• _Work instruction_: Type out the data again. Keep every line exactly the same.

Excerpts from a dataset:
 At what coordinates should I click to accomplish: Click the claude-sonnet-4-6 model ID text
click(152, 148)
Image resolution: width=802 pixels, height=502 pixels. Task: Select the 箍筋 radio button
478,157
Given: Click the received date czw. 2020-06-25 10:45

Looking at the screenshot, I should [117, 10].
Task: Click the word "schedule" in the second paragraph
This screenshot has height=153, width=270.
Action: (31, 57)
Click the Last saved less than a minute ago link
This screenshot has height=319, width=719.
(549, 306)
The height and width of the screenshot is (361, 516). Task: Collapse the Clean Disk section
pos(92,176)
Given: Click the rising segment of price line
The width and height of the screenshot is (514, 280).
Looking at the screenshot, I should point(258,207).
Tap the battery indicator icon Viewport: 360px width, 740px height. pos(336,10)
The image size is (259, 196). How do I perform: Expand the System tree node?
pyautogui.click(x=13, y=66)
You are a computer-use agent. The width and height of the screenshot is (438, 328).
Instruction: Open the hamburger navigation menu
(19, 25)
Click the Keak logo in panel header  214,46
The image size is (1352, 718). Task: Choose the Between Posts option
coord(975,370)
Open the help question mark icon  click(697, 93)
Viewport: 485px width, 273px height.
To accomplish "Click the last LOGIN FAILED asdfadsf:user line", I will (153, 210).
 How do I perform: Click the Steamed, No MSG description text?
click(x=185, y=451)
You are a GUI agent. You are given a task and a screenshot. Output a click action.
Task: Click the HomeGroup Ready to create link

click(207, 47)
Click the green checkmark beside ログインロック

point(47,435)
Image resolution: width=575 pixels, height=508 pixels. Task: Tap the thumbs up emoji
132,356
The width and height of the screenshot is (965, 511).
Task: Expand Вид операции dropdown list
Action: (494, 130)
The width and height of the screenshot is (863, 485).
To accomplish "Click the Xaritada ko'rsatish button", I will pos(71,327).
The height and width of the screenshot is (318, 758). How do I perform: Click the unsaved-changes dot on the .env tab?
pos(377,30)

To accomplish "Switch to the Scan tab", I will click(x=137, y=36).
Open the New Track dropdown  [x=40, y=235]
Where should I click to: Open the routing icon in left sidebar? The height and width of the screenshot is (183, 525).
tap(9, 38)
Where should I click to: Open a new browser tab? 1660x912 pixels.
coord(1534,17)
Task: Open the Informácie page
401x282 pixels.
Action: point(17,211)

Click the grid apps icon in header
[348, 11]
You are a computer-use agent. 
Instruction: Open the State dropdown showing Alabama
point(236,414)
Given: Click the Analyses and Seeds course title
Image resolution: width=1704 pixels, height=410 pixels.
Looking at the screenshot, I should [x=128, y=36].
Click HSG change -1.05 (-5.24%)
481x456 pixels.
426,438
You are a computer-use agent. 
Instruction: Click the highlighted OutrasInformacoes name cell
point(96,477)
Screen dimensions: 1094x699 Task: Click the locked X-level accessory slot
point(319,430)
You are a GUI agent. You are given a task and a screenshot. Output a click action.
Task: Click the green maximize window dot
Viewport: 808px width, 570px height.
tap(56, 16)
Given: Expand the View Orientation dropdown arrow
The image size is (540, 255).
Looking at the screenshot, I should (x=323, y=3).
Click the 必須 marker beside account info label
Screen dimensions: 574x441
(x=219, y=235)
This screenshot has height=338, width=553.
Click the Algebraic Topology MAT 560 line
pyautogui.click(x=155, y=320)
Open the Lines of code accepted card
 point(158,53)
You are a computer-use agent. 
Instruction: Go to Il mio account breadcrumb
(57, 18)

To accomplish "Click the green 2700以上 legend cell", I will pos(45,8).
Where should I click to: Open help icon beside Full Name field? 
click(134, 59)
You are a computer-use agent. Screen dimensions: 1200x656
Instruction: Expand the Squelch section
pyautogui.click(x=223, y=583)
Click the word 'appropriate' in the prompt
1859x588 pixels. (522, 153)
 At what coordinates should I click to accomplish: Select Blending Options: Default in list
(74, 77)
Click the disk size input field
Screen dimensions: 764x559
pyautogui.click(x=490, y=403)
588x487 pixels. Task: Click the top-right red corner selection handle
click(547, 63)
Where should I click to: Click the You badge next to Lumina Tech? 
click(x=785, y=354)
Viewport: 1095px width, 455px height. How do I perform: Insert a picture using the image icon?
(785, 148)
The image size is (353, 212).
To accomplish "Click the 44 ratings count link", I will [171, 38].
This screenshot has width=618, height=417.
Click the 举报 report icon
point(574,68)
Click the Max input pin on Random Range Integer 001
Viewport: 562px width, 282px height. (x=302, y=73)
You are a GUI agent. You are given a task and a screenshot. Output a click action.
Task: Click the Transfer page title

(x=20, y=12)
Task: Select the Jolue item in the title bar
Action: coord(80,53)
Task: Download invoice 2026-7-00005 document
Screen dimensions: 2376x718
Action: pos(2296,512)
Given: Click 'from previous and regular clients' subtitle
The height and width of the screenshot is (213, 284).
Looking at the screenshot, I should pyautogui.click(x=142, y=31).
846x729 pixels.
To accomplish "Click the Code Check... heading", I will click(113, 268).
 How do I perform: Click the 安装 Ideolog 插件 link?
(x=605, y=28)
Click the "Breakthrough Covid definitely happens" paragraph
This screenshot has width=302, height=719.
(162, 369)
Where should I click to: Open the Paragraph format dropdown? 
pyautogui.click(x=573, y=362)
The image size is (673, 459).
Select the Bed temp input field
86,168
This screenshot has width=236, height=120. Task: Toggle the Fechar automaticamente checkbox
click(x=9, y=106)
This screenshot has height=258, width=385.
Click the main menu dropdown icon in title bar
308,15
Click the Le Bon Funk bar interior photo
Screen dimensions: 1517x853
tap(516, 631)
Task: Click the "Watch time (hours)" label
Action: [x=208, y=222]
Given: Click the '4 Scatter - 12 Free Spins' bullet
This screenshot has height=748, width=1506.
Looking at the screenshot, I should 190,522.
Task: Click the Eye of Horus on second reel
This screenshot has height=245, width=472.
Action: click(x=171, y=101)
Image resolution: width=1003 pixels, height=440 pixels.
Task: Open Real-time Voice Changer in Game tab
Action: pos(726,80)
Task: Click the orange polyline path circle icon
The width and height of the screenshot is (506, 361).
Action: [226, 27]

• _Task output_:
 At what coordinates should I click to accomplish: Click the claude-sonnet-4-6 model ID text
click(152, 148)
Image resolution: width=802 pixels, height=502 pixels. Task: Select the 箍筋 radio button
478,157
Given: Click the received date czw. 2020-06-25 10:45

Looking at the screenshot, I should [117, 10].
Task: Click the word "schedule" in the second paragraph
This screenshot has height=153, width=270.
Action: (31, 57)
Click the Last saved less than a minute ago link
This screenshot has height=319, width=719.
(549, 306)
The height and width of the screenshot is (361, 516). Task: Collapse the Clean Disk section
pos(92,176)
Given: Click the rising segment of price line
The width and height of the screenshot is (514, 280).
Looking at the screenshot, I should point(258,207).
Tap the battery indicator icon Viewport: 360px width, 740px height. pos(336,10)
The image size is (259, 196). How do I perform: Expand the System tree node?
pyautogui.click(x=13, y=66)
You are a computer-use agent. The width and height of the screenshot is (438, 328).
Instruction: Open the hamburger navigation menu
(19, 25)
Click the Keak logo in panel header  214,46
The image size is (1352, 718). Task: Choose the Between Posts option
coord(975,370)
Open the help question mark icon  click(697, 93)
Viewport: 485px width, 273px height.
To accomplish "Click the last LOGIN FAILED asdfadsf:user line", I will (153, 210).
 How do I perform: Click the Steamed, No MSG description text?
click(x=185, y=451)
You are a GUI agent. You are given a task and a screenshot. Output a click action.
Task: Click the HomeGroup Ready to create link

click(207, 47)
Click the green checkmark beside ログインロック

point(47,435)
Image resolution: width=575 pixels, height=508 pixels. Task: Tap the thumbs up emoji
132,356
The width and height of the screenshot is (965, 511).
Task: Expand Вид операции dropdown list
Action: (494, 130)
The width and height of the screenshot is (863, 485).
To accomplish "Click the Xaritada ko'rsatish button", I will pos(71,327).
The height and width of the screenshot is (318, 758). How do I perform: Click the unsaved-changes dot on the .env tab?
pos(377,30)

To accomplish "Switch to the Scan tab", I will click(x=137, y=36).
Open the New Track dropdown  [x=40, y=235]
Where should I click to: Open the routing icon in left sidebar? The height and width of the screenshot is (183, 525).
tap(9, 38)
Where should I click to: Open a new browser tab? 1660x912 pixels.
coord(1534,17)
Task: Open the Informácie page
401x282 pixels.
Action: point(17,211)

Click the grid apps icon in header
[348, 11]
You are a computer-use agent. 
Instruction: Open the State dropdown showing Alabama
point(236,414)
Given: Click the Analyses and Seeds course title
Image resolution: width=1704 pixels, height=410 pixels.
Looking at the screenshot, I should [x=128, y=36].
Click HSG change -1.05 (-5.24%)
481x456 pixels.
426,438
You are a computer-use agent. 
Instruction: Click the highlighted OutrasInformacoes name cell
point(96,477)
Screen dimensions: 1094x699 Task: Click the locked X-level accessory slot
point(319,430)
You are a GUI agent. You are given a task and a screenshot. Output a click action.
Task: Click the green maximize window dot
Viewport: 808px width, 570px height.
tap(56, 16)
Given: Expand the View Orientation dropdown arrow
The image size is (540, 255).
Looking at the screenshot, I should (x=323, y=3).
Click the 必須 marker beside account info label
Screen dimensions: 574x441
(x=219, y=235)
This screenshot has height=338, width=553.
Click the Algebraic Topology MAT 560 line
pyautogui.click(x=155, y=320)
Open the Lines of code accepted card
 point(158,53)
You are a computer-use agent. 
Instruction: Go to Il mio account breadcrumb
(57, 18)

To accomplish "Click the green 2700以上 legend cell", I will pos(45,8).
Where should I click to: Open help icon beside Full Name field? 
click(134, 59)
You are a computer-use agent. Screen dimensions: 1200x656
Instruction: Expand the Squelch section
pyautogui.click(x=223, y=583)
Click the word 'appropriate' in the prompt
1859x588 pixels. (522, 153)
 At what coordinates should I click to accomplish: Select Blending Options: Default in list
(74, 77)
Click the disk size input field
Screen dimensions: 764x559
pyautogui.click(x=490, y=403)
588x487 pixels. Task: Click the top-right red corner selection handle
click(547, 63)
Where should I click to: Click the You badge next to Lumina Tech? 
click(x=785, y=354)
Viewport: 1095px width, 455px height. How do I perform: Insert a picture using the image icon?
(785, 148)
The image size is (353, 212).
To accomplish "Click the 44 ratings count link", I will [171, 38].
This screenshot has width=618, height=417.
Click the 举报 report icon
point(574,68)
Click the Max input pin on Random Range Integer 001
Viewport: 562px width, 282px height. (x=302, y=73)
You are a GUI agent. You are given a task and a screenshot. Output a click action.
Task: Click the Transfer page title

(x=20, y=12)
Task: Select the Jolue item in the title bar
Action: coord(80,53)
Task: Download invoice 2026-7-00005 document
Screen dimensions: 2376x718
Action: pos(2296,512)
Given: Click 'from previous and regular clients' subtitle
The height and width of the screenshot is (213, 284).
Looking at the screenshot, I should pyautogui.click(x=142, y=31).
846x729 pixels.
To accomplish "Click the Code Check... heading", I will click(113, 268).
 How do I perform: Click the 安装 Ideolog 插件 link?
(x=605, y=28)
Click the "Breakthrough Covid definitely happens" paragraph
This screenshot has width=302, height=719.
(162, 369)
Where should I click to: Open the Paragraph format dropdown? 
pyautogui.click(x=573, y=362)
The image size is (673, 459).
Select the Bed temp input field
86,168
This screenshot has width=236, height=120. Task: Toggle the Fechar automaticamente checkbox
click(x=9, y=106)
This screenshot has height=258, width=385.
Click the main menu dropdown icon in title bar
308,15
Click the Le Bon Funk bar interior photo
Screen dimensions: 1517x853
tap(516, 631)
Task: Click the "Watch time (hours)" label
Action: [x=208, y=222]
Given: Click the '4 Scatter - 12 Free Spins' bullet
This screenshot has height=748, width=1506.
Looking at the screenshot, I should 190,522.
Task: Click the Eye of Horus on second reel
This screenshot has height=245, width=472.
Action: click(x=171, y=101)
Image resolution: width=1003 pixels, height=440 pixels.
Task: Open Real-time Voice Changer in Game tab
Action: pos(726,80)
Task: Click the orange polyline path circle icon
The width and height of the screenshot is (506, 361).
Action: [226, 27]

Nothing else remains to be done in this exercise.